Work item:
Isolate every line in the data with the string "will" and copy it.

Data to process:
========
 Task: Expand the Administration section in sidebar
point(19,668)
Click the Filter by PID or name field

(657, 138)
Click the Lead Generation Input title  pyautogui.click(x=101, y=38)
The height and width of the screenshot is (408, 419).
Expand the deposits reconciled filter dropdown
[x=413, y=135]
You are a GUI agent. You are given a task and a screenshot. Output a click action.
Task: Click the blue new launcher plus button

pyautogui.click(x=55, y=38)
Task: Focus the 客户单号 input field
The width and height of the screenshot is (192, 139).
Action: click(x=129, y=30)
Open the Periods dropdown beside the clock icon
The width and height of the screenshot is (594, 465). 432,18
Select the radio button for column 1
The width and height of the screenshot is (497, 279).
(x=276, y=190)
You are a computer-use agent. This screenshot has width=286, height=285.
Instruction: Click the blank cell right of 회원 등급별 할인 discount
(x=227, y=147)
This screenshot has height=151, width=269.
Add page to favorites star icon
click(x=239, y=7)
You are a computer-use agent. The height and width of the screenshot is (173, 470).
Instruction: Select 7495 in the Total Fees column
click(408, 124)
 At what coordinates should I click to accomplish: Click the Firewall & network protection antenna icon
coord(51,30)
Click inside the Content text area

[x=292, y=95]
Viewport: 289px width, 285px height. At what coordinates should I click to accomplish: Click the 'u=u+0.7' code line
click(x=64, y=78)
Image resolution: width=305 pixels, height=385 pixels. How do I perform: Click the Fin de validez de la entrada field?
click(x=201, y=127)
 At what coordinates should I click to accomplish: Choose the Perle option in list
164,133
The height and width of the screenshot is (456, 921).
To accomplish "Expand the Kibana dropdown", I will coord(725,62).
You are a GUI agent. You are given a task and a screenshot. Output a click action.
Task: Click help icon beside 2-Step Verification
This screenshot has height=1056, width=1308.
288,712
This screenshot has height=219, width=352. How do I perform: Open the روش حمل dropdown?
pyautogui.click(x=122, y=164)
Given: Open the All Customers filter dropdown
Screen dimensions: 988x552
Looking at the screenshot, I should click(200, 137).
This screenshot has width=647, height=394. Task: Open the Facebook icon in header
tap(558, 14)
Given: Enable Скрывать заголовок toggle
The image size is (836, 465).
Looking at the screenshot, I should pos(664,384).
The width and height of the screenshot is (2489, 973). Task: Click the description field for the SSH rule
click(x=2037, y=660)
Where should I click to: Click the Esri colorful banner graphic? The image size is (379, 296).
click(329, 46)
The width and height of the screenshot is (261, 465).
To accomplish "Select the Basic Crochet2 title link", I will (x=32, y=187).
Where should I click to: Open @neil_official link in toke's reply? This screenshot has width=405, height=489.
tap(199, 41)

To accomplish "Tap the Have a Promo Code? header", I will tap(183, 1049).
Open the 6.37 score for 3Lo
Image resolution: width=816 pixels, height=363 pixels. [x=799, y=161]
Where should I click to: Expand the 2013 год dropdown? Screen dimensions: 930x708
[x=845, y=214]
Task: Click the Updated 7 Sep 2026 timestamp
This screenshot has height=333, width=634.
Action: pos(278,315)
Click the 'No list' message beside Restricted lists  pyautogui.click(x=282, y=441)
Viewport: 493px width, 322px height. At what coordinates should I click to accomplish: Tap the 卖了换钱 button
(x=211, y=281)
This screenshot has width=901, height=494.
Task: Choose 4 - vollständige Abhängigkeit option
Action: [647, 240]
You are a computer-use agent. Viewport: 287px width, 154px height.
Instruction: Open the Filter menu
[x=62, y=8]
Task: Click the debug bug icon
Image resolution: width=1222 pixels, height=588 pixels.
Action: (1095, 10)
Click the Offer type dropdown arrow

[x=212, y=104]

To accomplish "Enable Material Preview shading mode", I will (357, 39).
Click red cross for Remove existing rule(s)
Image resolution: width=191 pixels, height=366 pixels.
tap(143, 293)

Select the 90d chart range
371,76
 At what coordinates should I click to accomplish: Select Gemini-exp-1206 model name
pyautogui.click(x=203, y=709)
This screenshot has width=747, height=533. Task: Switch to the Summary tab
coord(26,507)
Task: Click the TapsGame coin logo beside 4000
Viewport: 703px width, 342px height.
========
Your solution:
To accomplish "Expand the Kibana dropdown", I will coord(725,62).
To accomplish "Select the Basic Crochet2 title link", I will (x=32, y=187).
To accomplish "Tap the Have a Promo Code? header", I will tap(183, 1049).
To accomplish "Enable Material Preview shading mode", I will (357, 39).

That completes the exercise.